Copy out all of the lines below exactly; the pictures do not belong in the copy.

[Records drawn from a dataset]
------------------------------------------------------------------------

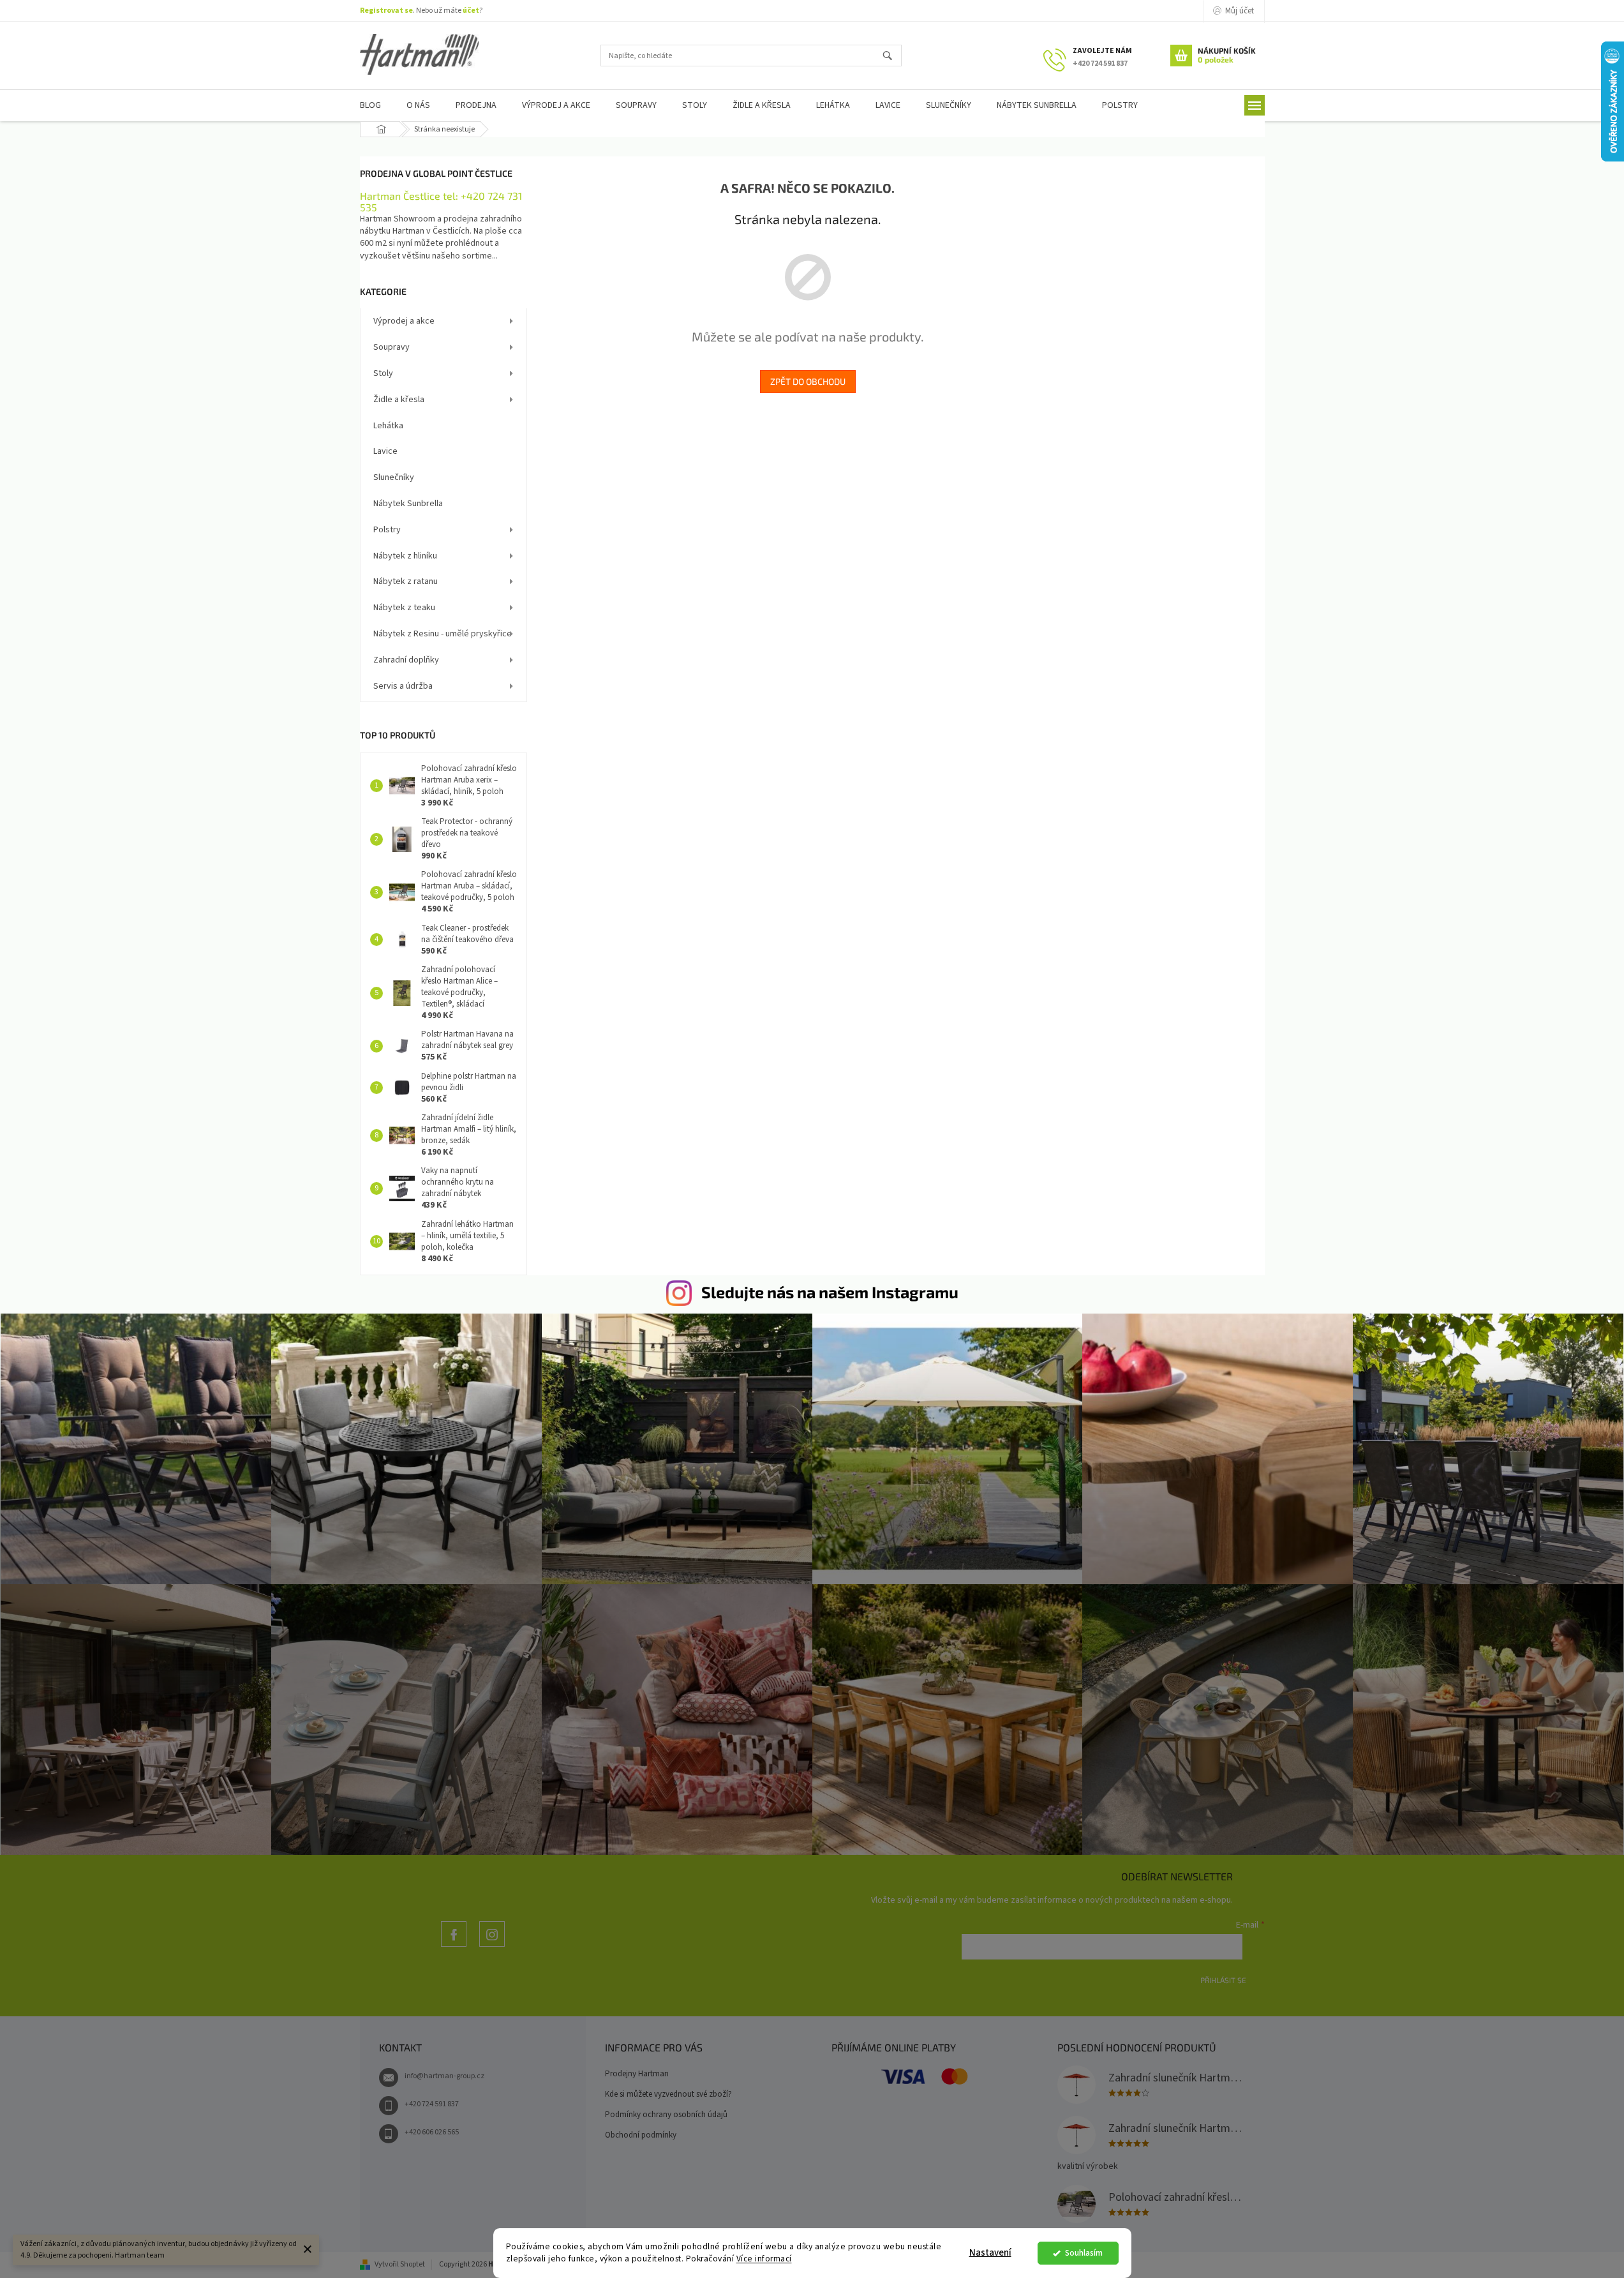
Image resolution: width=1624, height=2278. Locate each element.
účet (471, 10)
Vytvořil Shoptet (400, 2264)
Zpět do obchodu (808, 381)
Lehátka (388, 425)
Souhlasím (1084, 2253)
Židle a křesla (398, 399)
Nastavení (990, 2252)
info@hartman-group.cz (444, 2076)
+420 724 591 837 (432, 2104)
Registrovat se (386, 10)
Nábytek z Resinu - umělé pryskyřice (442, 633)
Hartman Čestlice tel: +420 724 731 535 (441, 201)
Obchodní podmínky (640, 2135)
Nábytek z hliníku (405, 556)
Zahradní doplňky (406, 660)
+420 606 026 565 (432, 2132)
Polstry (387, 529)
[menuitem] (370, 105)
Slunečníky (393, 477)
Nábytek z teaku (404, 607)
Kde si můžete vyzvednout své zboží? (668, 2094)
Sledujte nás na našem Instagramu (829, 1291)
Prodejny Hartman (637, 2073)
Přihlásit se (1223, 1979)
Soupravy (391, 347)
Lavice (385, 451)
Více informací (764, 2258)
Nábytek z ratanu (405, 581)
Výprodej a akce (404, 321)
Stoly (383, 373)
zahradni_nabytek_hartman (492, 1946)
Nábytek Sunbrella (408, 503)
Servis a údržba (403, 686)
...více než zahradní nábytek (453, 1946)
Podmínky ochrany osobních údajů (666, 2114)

------------------------------------------------------------------------

→ ANSWER:
Image resolution: width=1624, height=2278. Locate each element.
účet (471, 10)
Vytvořil Shoptet (400, 2264)
Zpět do obchodu (808, 381)
Lehátka (388, 425)
Souhlasím (1084, 2253)
Židle a křesla (398, 399)
Nastavení (990, 2252)
info@hartman-group.cz (444, 2076)
+420 724 591 837 (432, 2104)
Registrovat se (386, 10)
Nábytek z Resinu - umělé pryskyřice (442, 633)
Hartman Čestlice tel: +420 724 731 535 (441, 201)
Obchodní podmínky (640, 2135)
Nábytek z hliníku (405, 556)
Zahradní doplňky (406, 660)
+420 606 026 565 (432, 2132)
Polstry (387, 529)
[menuitem] (370, 105)
Slunečníky (393, 477)
Nábytek z teaku (404, 607)
Kde si můžete vyzvednout své zboží? (668, 2094)
Sledujte nás na našem Instagramu (829, 1291)
Prodejny Hartman (637, 2073)
Přihlásit se (1223, 1979)
Soupravy (391, 347)
Lavice (385, 451)
Více informací (764, 2258)
Nábytek z ratanu (405, 581)
Výprodej a akce (404, 321)
Stoly (383, 373)
zahradni_nabytek_hartman (492, 1946)
Nábytek Sunbrella (408, 503)
Servis a údržba (403, 686)
...více než zahradní nábytek (453, 1946)
Podmínky ochrany osobních údajů (666, 2114)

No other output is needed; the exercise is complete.